Over the course of the Davies years, the Doctor would take us to the literal end of the Earth, to London during the Blitz, to the court of Versailles, to the city of Pompeii on the day Mt. Vesuvius erupts, and to alien worlds with all manner of odd (or Ood) creatures to bedevil the Doctor and his friends. Moffat, the series' current caretaker after writing several episodes during the Davies era, demonstrated a particularly creepy aptitude for inventing monsters that would terrify viewers of any age, most famously the Weeping Angels, a collection of stone gargoyles that operate on a fiendishly simple set of rules: they can only move (and hurt you) when you aren't looking at them.(**)
(**) For more on the Weeping Angels and other modern "Who" highlights, check out our list below of some of the best contemporary episodes.
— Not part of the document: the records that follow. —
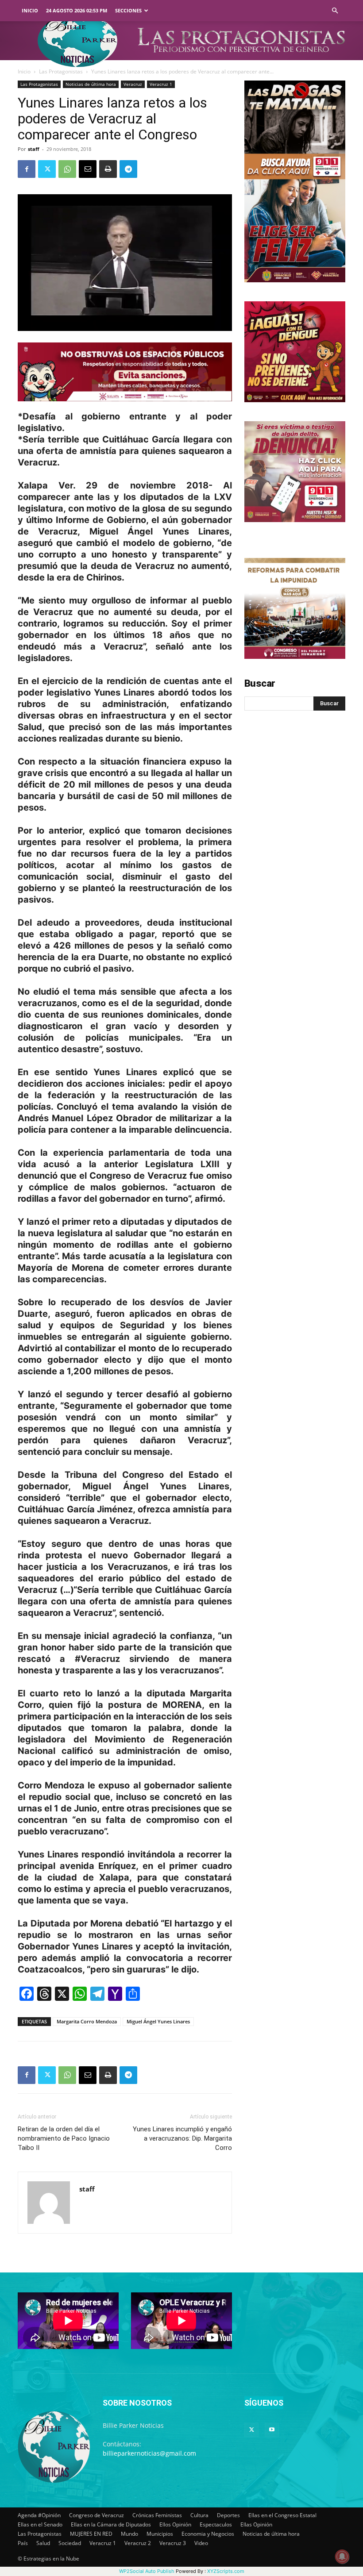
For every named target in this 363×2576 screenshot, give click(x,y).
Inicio (30, 10)
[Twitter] (47, 169)
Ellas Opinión (256, 2524)
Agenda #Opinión (39, 2515)
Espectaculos (216, 2524)
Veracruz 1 (161, 84)
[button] (334, 11)
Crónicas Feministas (157, 2515)
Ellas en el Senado (40, 2524)
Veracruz (133, 84)
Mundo (129, 2534)
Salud (43, 2543)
Both Davies and Moffat made the human companions — including Billie Piper as bored shopgirl Rose, Freema Agyeman as lovestruck Dr. Martha Jones, Catherine Tate as hilariously blunt Donna Noble and Karen Gillan as fearless Amy Pond — into characters so rich that they were often just as big a draw as the Doctor himself. Each season is structured as a puzzle, with standalone adventures that all eventually tie into some larger threat that threatens the whole of existence and/or the immortal Doctor (currently played by wiry young Matt Smith, who is soon to be replaced by acidic Scottish actor Peter Capaldi) himself.
Whether run by Davies or Moffat, the revived "Doctor Who" is a wonderful blend of genres and styles. The TARDIS can take the Doctor anywhere, or when, and the show can become anything it likes, to suit the strengths of its actors and its creative team. (The one season Tennant and Tate worked together, for instance, featured a lot more overt comedy.) Both Davies and Moffat have certain writerly tropes that they each would repeat over and over until they lost their effectiveness (hopefully, Capaldi's arrival will reinvigorate Moffat), but like the Doctor himself, the men and women in charge of writing the show can always be replaced by someone else.
It's a series of limitless possibilities, and though I didn't come to love it until adulthood, I often feel like a kid as I watch it, during both the scary and the thrilling parts.